For Issue 3
This fall, Arkansans should vote YES on Issue 3 to make the process for amending the Arkansas Constitution fairer and better for Arkansas. Issue 3, if passed, will protect Arkansas’ rural counties, promote transparency, and stop out-of-state liberal billionaires from rigging our elections.
Arkansans can amend our state Constitution by gathering signatures to demonstrate popular support for a proposed amendment, and then putting that amendment on the ballot for voters to decide. Some of the amendments that have been passed through this process have been good for Arkansas, like banning public funding of abortion. But the process is not perfect.
One problem is that a petitioner trying to amend the Constitution only needs to gather signatures from 15 of Arkansas’s 75 counties. Thus, a petitioner can get enough signatures to put a constitutional amendment on the ballot without a single signature from 60 counties. If you live in a small or rural county, you may have never seen a canvasser because petitioners trying to amend the Constitution usually focus their signature-gathering efforts on Arkansas’ largest counties, leaving smaller counties out of the process.
Further, the timeline for putting an amendment on the ballot is rushed and can confuse voters. Petitioners are not required to submit signatures for a constitutional amendment until four months before the election. What follows is the laborious counting and verification of signatures, oftentimes litigation against the petition, and potentially more signature gathering. This compressed timeline leads to uncertainty as to whether an amendment will appear on the ballot, often until just before the election.
Finally, the current process includes a “cure period,” which effectively rewards petitioners for submitting invalid signatures with a second chance to gather more signatures to “cure” their original failures. This second chance extends the legal uncertainty and provides an opportunity for special interests with enough money to pay for more signatures if they didn’t get enough the first time.
These dynamics make it difficult for normal Arkansans to amend the Constitution.
But wealthy and powerful interest groups have enough money to get around these hurdles. This year, liberal out-of-state billionaires paid more than $3 million to collect signatures and try to get initiatives on the ballot to change Arkansas’ elections. Thankfully, they failed. But they recognized that with enough money, they could take advantage of Arkansas’ current process for amending the Constitution. They even described Arkansas as “a kind of laboratory for the country.” That’s right — they wanted to treat Arkansans like lab rats.
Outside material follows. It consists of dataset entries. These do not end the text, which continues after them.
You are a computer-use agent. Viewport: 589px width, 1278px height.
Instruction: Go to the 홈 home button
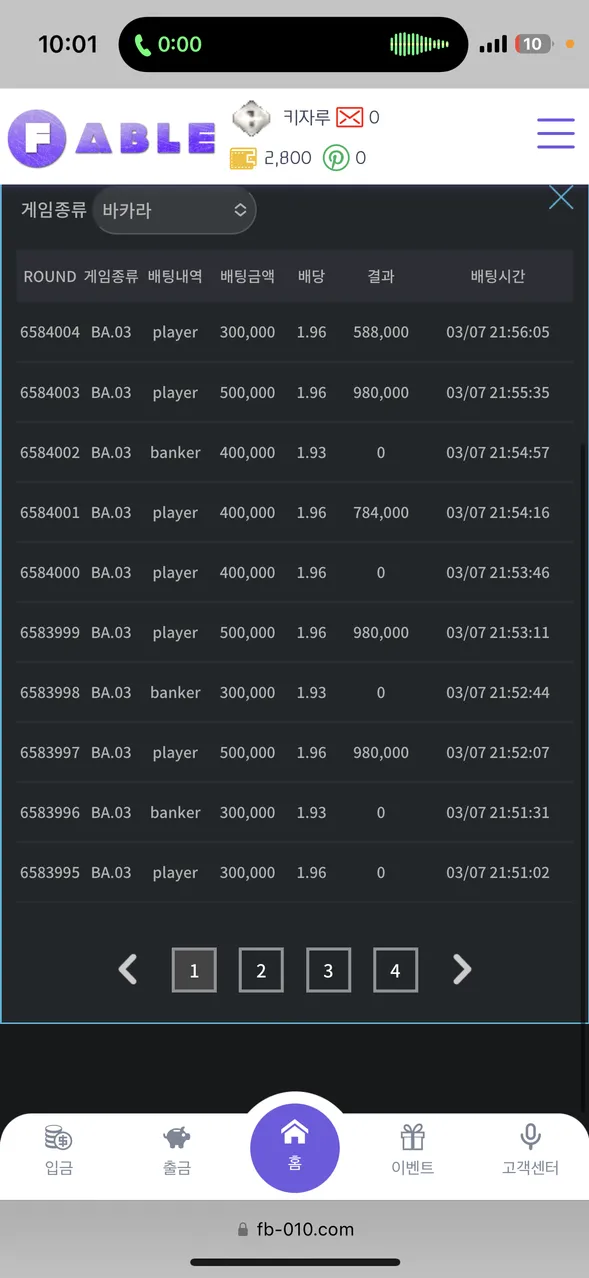pyautogui.click(x=295, y=1148)
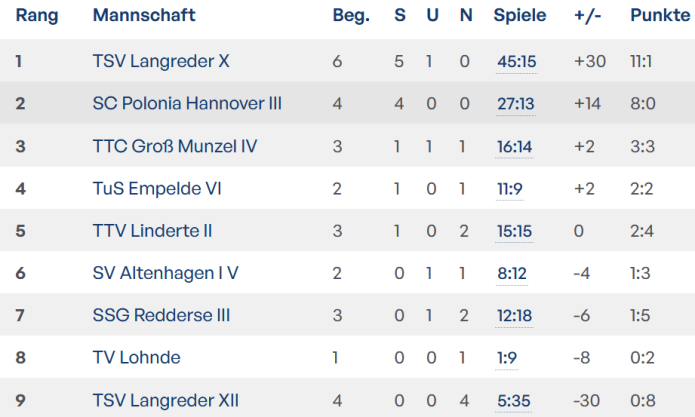The width and height of the screenshot is (695, 417).
Task: Click the 12:18 games score link
Action: (516, 316)
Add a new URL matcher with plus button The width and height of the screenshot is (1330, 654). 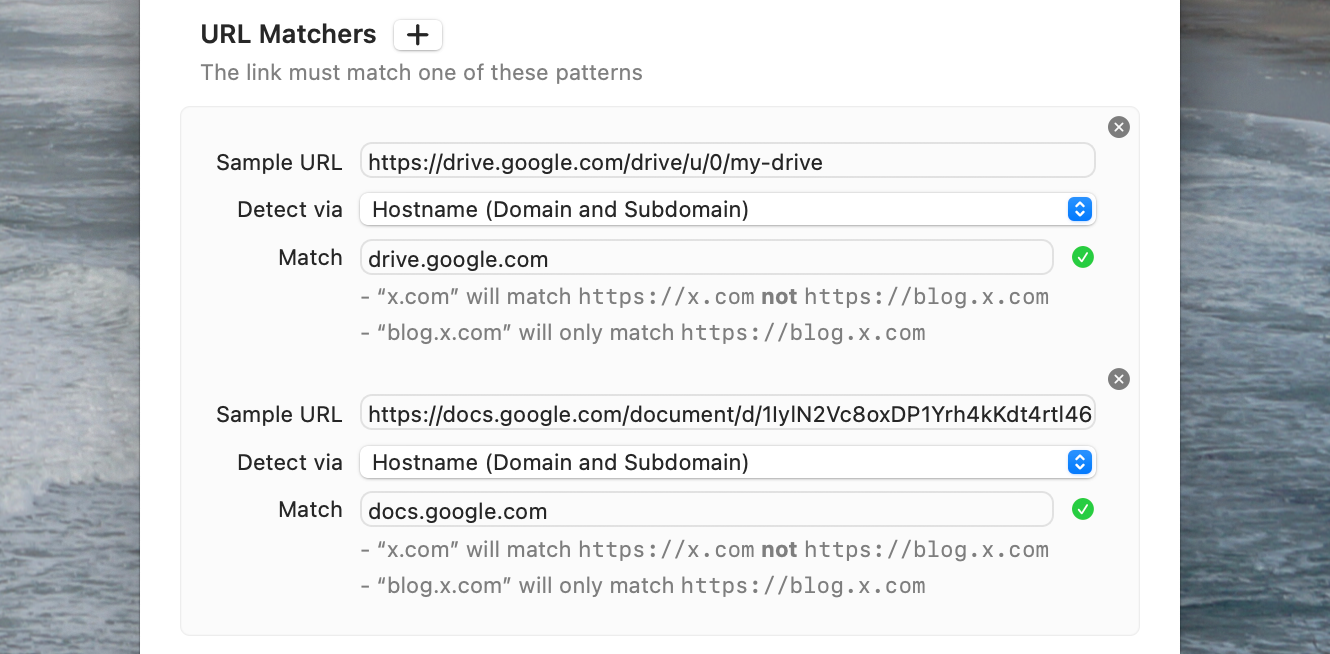tap(418, 35)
The good news is Arkansas can fix these problems by voting yes on Issue 3. The Arkansas State Chamber of Commerce, the Arkansas Farm Bureau, and the Republican Party of Arkansas all support Issue 3 because it will make our process for amending the Constitution fairer, more transparent, and less likely to be abused by liberal out-of-state billionaires.
Issue 3 would give rural and small Arkansas counties more input in this process by requiring petitioners to gather signatures from 45 Arkansas counties instead of the current 15-county requirement. This reform will ensure that amendments genuinely have broad support across the state by including our smaller counties meaningfully in the petition process.
We would have also more transparency and certainty with the passage of Issue 3 because the deadline for submitting petitions to the Secretary of State would be January of the election year, giving Arkansans much needed time to decide if they support or oppose each initiative. That way, it will be less likely that you learn about the amendments for the first time when you step into the voting booth.
Finally, Issue 3 would eliminate the so-called “cure period” that allows petitioners to drag out the process and even submit fraudulent signatures if they later correct the problem. Arkansas should require only legitimate, verified signatures by the deadline before we amend our state Constitution.
Arkansans have a chance to improve our constitutional amendment process and make it fairer for everyone. That’s why I’m urging you to vote YES on Issue 3, and tell your friends and neighbors to do the same.
Editor’s note: Sen. Tom Cotton, R-Ark., was elected in 2014. The opinions expressed are those of the author.